個人情報保護法の改正に係る審議からご紹介します。

 

○相原久美子君 ・・本改正によりまして、これまで規制対象外の取り扱う個人情報が五千人以下の小規模事業者も新たに規制対象となります。中小零細企業や個人商店にはホームページさえ有していない事業者も多いわけです。周辺の私たちが接する個人商店、その中に実際に個人情報はあるけれども、それをどのように使うかすらも恐らく分かっていない方たちもいらっしゃる、そういう中小零細企業や個人商店にしっかりとやはり対応をしていっていただかなければならない、大規模事業者との一律の対応を求めるというのは過度な負担を強いることにもなります。

 今回、小規模事業者を規制対象とした理由と、政令や委員会規則を検討するに当たり、中小零細企業に対する負担軽減や支援策等の措置と実効性の確保をどのように考えていらっしゃるのか、お伺いします。
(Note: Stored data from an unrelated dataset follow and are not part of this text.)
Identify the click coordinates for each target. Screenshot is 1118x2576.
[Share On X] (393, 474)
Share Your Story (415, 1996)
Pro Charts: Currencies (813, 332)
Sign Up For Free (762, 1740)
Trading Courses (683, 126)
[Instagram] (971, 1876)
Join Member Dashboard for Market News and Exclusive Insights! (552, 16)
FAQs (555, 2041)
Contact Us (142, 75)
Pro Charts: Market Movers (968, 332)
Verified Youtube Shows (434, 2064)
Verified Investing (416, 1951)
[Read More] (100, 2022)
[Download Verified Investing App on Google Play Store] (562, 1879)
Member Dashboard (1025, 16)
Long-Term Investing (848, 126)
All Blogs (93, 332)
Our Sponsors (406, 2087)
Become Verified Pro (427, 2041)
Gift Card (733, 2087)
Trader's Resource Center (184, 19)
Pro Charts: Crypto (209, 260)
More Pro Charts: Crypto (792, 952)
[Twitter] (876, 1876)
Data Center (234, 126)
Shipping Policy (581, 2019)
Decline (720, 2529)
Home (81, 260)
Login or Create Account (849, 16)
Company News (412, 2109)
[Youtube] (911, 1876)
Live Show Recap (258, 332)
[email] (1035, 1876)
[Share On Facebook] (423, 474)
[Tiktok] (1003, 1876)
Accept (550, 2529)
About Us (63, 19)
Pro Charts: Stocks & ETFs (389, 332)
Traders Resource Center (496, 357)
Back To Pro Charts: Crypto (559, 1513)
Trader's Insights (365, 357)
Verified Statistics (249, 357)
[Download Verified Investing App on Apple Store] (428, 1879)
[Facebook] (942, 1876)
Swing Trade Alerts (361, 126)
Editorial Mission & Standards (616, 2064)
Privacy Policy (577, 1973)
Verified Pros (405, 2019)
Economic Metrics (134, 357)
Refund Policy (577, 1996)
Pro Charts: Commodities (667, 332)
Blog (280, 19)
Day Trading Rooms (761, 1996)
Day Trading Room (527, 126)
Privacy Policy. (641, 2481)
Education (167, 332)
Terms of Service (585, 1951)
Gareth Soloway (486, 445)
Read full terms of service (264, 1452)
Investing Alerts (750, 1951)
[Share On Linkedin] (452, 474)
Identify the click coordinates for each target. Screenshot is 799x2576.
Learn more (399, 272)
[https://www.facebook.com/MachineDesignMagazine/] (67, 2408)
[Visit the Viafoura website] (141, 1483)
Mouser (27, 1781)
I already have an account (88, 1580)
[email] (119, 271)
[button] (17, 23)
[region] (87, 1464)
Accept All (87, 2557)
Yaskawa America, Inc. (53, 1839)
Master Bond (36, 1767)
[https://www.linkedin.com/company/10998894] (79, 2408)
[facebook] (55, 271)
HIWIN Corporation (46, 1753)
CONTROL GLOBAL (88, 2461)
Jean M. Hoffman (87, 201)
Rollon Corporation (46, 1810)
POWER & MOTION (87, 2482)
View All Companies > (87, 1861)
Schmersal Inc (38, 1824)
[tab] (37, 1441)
○副大臣(平将明君) ・・現行法では、取り扱う個人情報の数が五千件を超えない者は個人情報取扱事業者から除外をしておりましたけれども、今回の法案ではそれが対象になるということですから、町の八百屋さん、魚屋さんも入ってくるということでございます。
 

 なぜこれを入れたのかといった御質問ありましたが、先ほどEUの十分性の議論もありましたが、EUの十分性の中で、やっぱり小規模を全くカバーしていないじゃないかという指摘もされております。今後、世界的にこういった個人情報の取扱いをする際にはこれは避けて通れないんだと思います。
 

 ・・具体的には、例えば、安全管理措置義務に関する規定を定める際には、事業規模や個人情報の利用形態に応じた適切な運営となるよう小規模の事業者においてとるべき措置の具体例を示すなど、明確で分かりやすいものにすることを想定をしております。例えば、町のおそば屋さんが配達先の名前と住所と電話番号を持っているとすれば、ホームページはないということになろうかと思いますが、そういった際は、紙の顧客名簿しかないということであれば鍵の掛かる引き出しに管理をしていただければ足りるというようなことにもなりますので、そういった具体例を分かりやすく示していきたいというふうに思います。

    参議院内閣委員会平成27年5月26日議事録

 

 

 省略

 

編集後記 今月も月初に出かけていたため大部遅くなって書き始めることになってしまいました。このため書いてあったものものの継ぎ足しです。今年もあっという間に年末が見えてくる時期になってしまいました。一方、秋の味覚を堪能する食欲の季節でもありますから、食べ過ぎに気を付けましょう。自戒を込めて。